The trail to that alley had been laid by a paid informant. Ana Cumpănaș, a Romanian-born brothel madam known to the press as Anna Sage and miscast in legend as the “Woman in Red,” had told authorities where Dillinger would be in exchange for money and help against a pending deportation. She wore an orange dress that read as red under the marquee lights, a signal to the waiting agents. The deal bought the bureau its quarry; it did not, in the end, spare her, and she was deported to Romania later that year.

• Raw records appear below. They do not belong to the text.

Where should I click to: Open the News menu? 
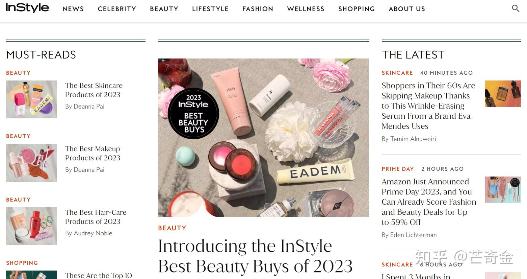pos(73,9)
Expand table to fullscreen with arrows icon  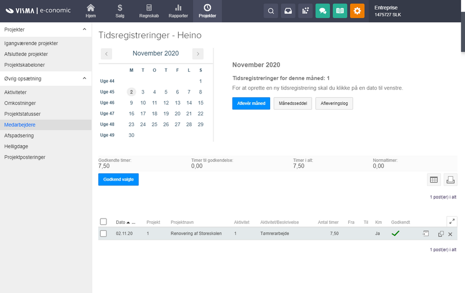point(452,221)
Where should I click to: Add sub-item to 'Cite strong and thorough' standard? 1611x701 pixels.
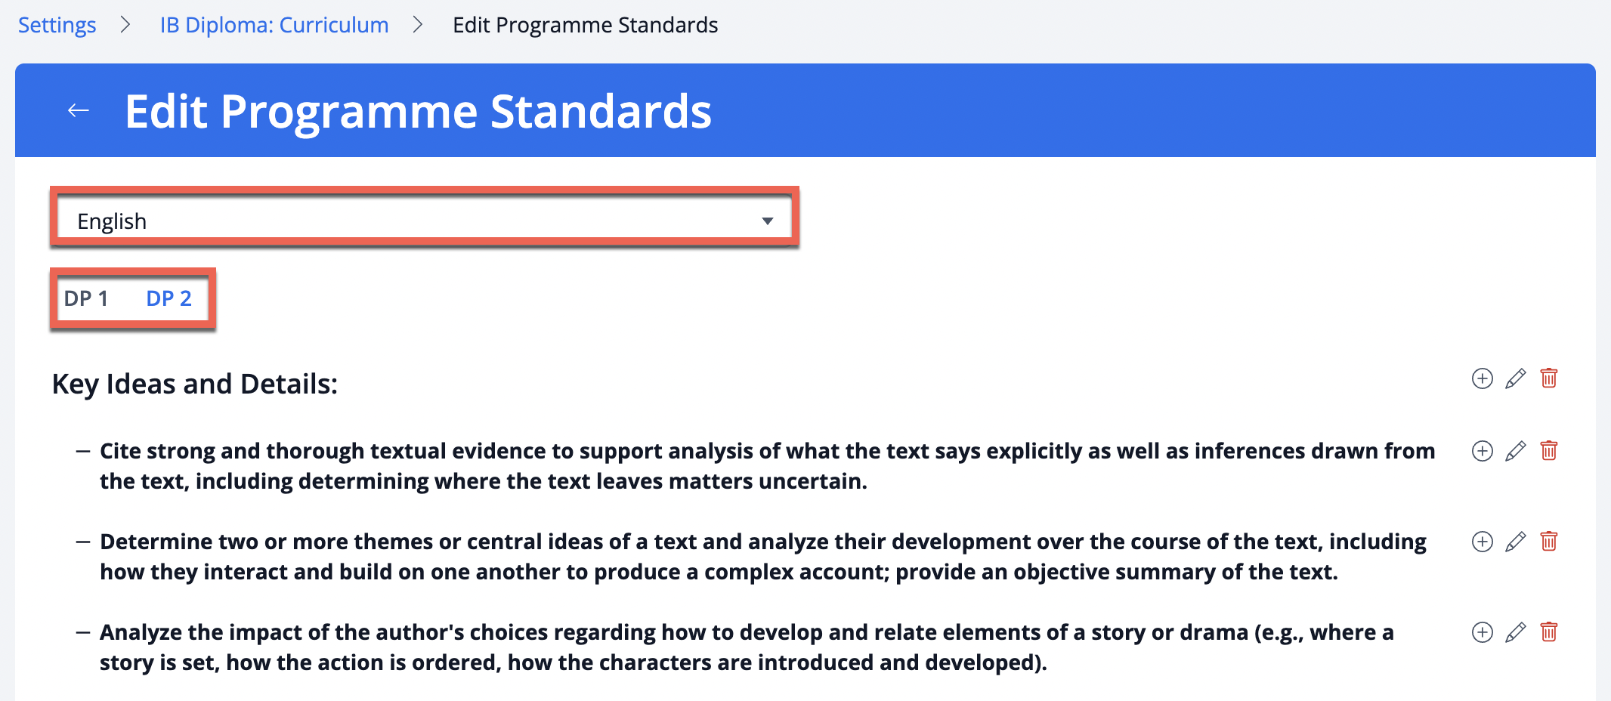pos(1483,451)
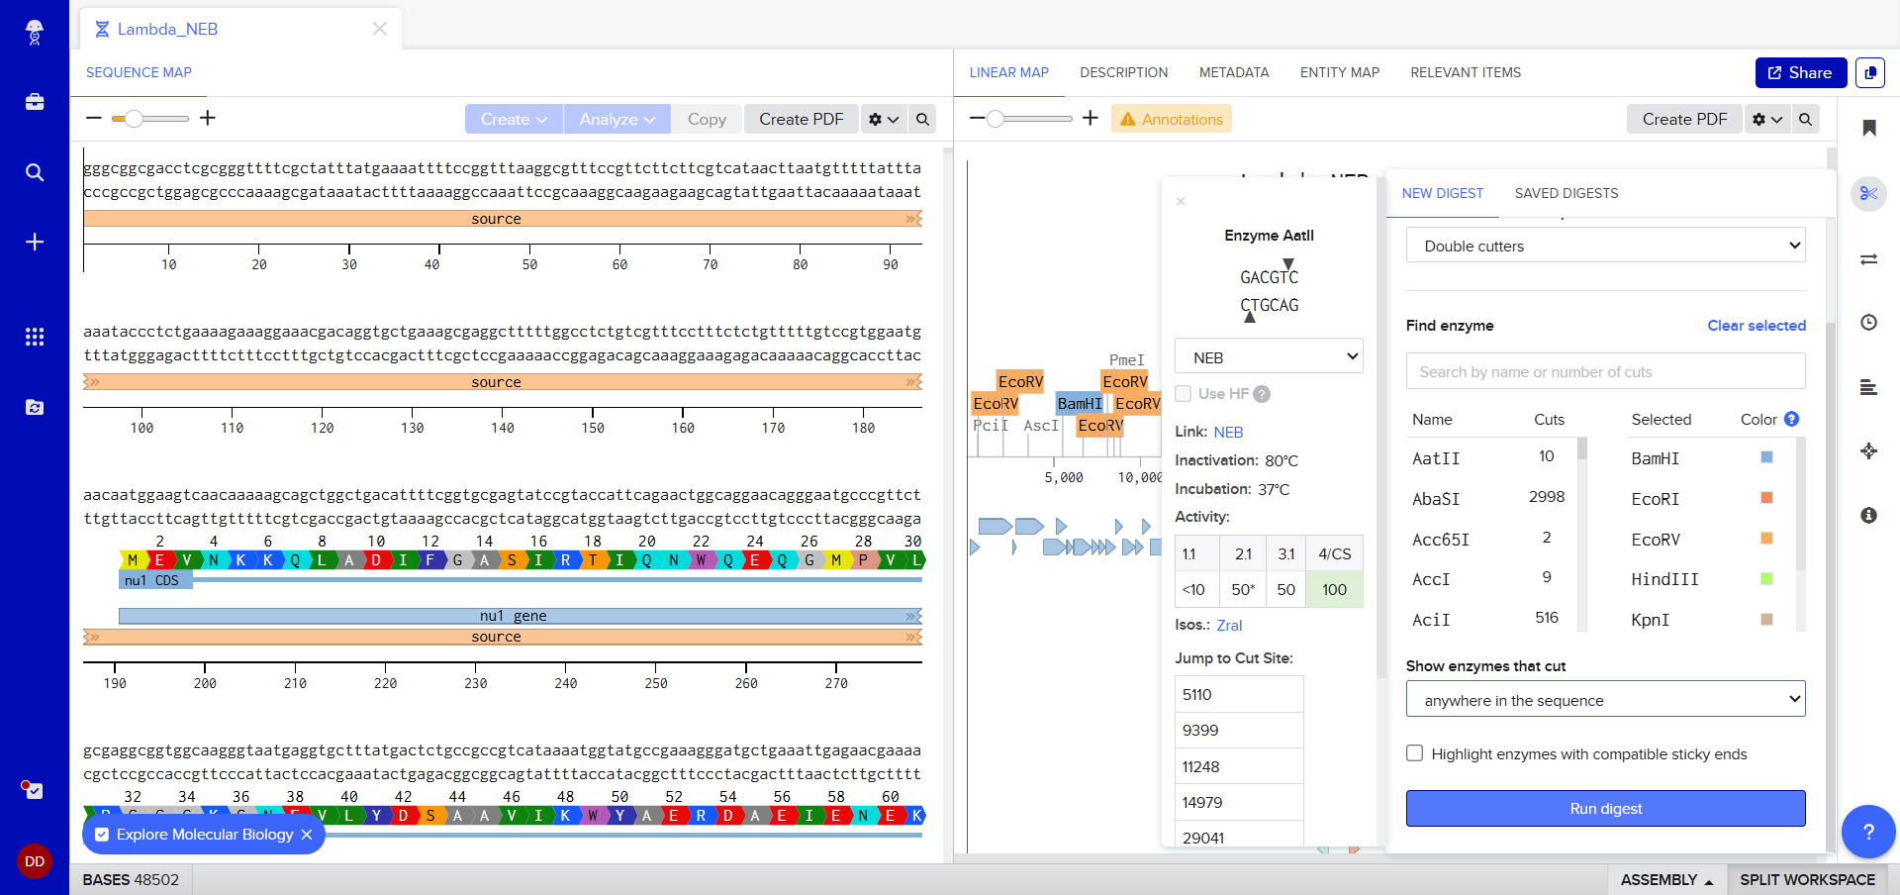Search within the sequence map magnifier
The width and height of the screenshot is (1900, 895).
pos(922,120)
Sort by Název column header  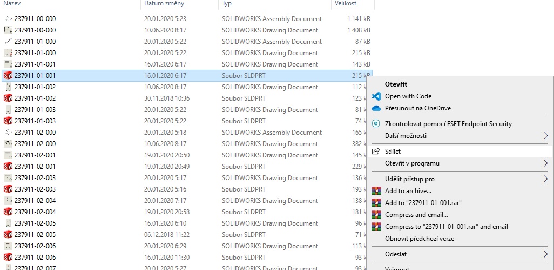(13, 4)
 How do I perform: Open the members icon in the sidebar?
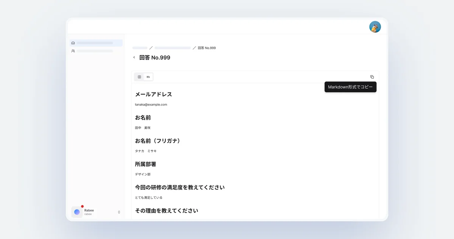[73, 51]
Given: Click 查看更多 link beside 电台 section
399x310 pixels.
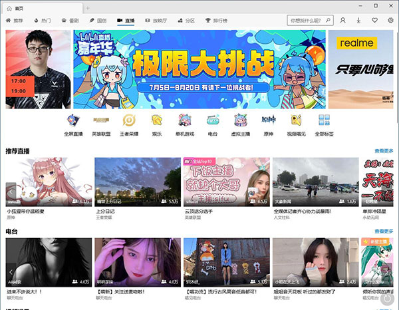Looking at the screenshot, I should point(384,231).
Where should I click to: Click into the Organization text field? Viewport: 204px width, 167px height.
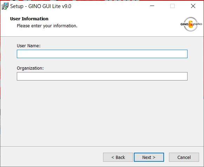point(102,76)
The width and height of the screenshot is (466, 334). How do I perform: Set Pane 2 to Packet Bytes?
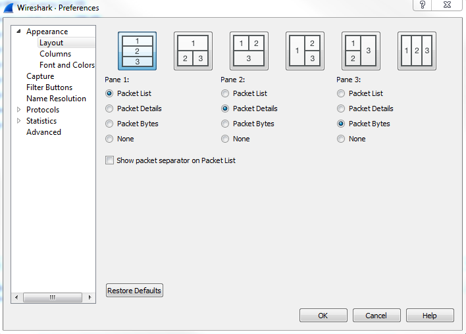[225, 124]
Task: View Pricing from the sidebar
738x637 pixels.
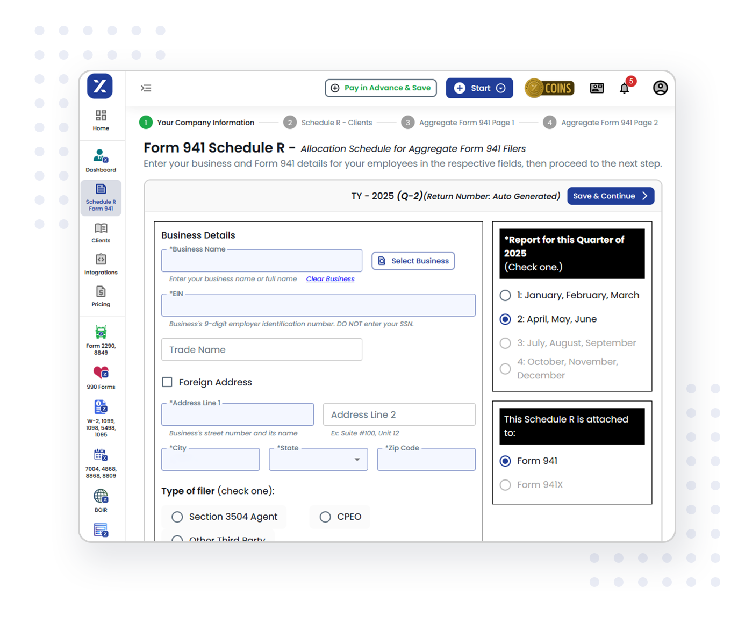Action: pyautogui.click(x=101, y=296)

Dillinger had earned the manhunt across a frantic 1933 and 1934. Paroled in May 1933 after nearly a decade in Indiana prisons for a botched grocery robbery, he assembled a gang — among them Harry Pierpont, John Hamilton, Homer Van Meter and, for a time, the volatile Baby Face Nelson — and robbed a string of Midwestern banks. He broke out of the Lima, Ohio jail in October 1933 in an escape that left a sheriff dead, and on March 3, 1934 walked out of the supposedly escape-proof county jail at Crown Point, Indiana using, by his own later account, a pistol whittled from wood and blackened with shoe polish. Driving a stolen sheriff’s car across the state line into Illinois, he handed the federal government its jurisdictional hook.
The Bureau’s pursuit was not flawless. On April 22, 1934, a raid on the Little Bohemia Lodge in northern Wisconsin ended with agents killing and wounding bystanders while Dillinger and others escaped out the back. He underwent crude plastic surgery to alter his face and had acid applied to his fingertips to obscure his prints. None of it saved him. Named Public Enemy Number One and betrayed by an informant, he was run to ground outside a neighborhood movie house and killed where he fell — a founding legend of the modern FBI, and a sober study in how a fugitive’s own associates, not his disguises, tend to end the chase.